Task directions | Repeat exactly, and only, the lines below starting at the line that contains "is (800, 1280)." and ending at the line that contains "Task: Click the Personalization", inclusive of both.

Material for the task |
[Start of Attachment]

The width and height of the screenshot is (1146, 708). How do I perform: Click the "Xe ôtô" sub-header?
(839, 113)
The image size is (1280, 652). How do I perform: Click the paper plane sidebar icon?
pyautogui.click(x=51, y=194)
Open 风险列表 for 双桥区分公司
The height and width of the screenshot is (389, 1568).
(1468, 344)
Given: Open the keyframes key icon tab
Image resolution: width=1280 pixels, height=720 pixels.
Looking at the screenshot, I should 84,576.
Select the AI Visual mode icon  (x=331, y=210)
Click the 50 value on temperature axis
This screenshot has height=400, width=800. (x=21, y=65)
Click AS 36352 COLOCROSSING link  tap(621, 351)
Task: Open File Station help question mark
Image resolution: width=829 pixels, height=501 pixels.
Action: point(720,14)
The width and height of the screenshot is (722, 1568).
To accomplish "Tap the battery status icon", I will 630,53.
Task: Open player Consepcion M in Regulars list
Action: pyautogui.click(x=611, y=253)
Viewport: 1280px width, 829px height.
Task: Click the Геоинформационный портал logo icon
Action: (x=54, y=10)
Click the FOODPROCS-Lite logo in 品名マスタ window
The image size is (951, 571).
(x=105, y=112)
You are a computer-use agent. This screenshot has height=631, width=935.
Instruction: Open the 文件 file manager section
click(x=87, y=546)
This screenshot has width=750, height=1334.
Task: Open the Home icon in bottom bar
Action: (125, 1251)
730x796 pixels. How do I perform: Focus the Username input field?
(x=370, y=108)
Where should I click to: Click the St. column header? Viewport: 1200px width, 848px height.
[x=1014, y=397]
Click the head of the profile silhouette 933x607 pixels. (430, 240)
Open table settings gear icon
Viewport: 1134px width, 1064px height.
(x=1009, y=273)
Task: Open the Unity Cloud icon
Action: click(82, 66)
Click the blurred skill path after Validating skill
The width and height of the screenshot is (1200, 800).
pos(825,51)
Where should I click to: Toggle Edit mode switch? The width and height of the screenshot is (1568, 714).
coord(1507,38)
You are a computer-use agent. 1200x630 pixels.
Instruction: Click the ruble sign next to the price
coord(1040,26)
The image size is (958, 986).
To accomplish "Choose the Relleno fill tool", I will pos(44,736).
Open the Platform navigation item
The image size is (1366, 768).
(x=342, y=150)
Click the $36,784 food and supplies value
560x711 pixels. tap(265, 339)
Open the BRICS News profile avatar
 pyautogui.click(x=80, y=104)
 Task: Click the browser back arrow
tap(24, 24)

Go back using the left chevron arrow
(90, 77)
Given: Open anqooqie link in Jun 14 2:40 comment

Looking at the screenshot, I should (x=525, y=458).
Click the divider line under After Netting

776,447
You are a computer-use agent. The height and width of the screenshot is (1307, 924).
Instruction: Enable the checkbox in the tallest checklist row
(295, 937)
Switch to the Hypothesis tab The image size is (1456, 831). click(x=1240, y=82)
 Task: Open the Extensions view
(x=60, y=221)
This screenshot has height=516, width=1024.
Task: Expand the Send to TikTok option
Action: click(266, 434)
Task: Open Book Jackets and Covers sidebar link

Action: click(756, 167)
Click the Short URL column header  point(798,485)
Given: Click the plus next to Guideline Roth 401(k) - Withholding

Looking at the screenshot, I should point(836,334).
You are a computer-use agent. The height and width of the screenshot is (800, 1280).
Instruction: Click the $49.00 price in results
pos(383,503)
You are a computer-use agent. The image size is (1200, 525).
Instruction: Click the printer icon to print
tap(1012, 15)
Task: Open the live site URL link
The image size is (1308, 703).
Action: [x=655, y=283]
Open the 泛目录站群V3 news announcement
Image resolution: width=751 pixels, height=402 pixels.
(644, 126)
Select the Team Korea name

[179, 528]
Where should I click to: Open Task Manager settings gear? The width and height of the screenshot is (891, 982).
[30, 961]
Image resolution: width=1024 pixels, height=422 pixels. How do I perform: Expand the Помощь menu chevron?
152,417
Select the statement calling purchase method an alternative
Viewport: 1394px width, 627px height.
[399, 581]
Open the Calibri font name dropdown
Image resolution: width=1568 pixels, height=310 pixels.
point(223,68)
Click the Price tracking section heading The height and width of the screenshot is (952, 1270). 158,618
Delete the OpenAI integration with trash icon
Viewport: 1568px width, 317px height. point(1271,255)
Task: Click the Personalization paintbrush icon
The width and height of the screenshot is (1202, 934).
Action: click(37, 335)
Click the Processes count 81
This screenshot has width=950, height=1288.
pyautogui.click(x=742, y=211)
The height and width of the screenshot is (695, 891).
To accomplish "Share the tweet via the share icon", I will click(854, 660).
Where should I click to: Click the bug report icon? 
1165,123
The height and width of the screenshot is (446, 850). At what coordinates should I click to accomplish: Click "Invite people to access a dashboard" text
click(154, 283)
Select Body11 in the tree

[End of Attachment]

Completed task |
You are a computer-use agent. The height and width of the screenshot is (800, 1280).
Instruction: Click the $49.00 price in results
pos(383,503)
You are a computer-use agent. The image size is (1200, 525).
Instruction: Click the printer icon to print
tap(1012, 15)
Task: Open the live site URL link
The image size is (1308, 703).
Action: [x=655, y=283]
Open the 泛目录站群V3 news announcement
Image resolution: width=751 pixels, height=402 pixels.
(644, 126)
Select the Team Korea name

[179, 528]
Where should I click to: Open Task Manager settings gear? The width and height of the screenshot is (891, 982).
[30, 961]
Image resolution: width=1024 pixels, height=422 pixels. How do I perform: Expand the Помощь menu chevron?
152,417
Select the statement calling purchase method an alternative
Viewport: 1394px width, 627px height.
[399, 581]
Open the Calibri font name dropdown
Image resolution: width=1568 pixels, height=310 pixels.
point(223,68)
Click the Price tracking section heading The height and width of the screenshot is (952, 1270). 158,618
Delete the OpenAI integration with trash icon
Viewport: 1568px width, 317px height. point(1271,255)
Task: Click the Personalization paintbrush icon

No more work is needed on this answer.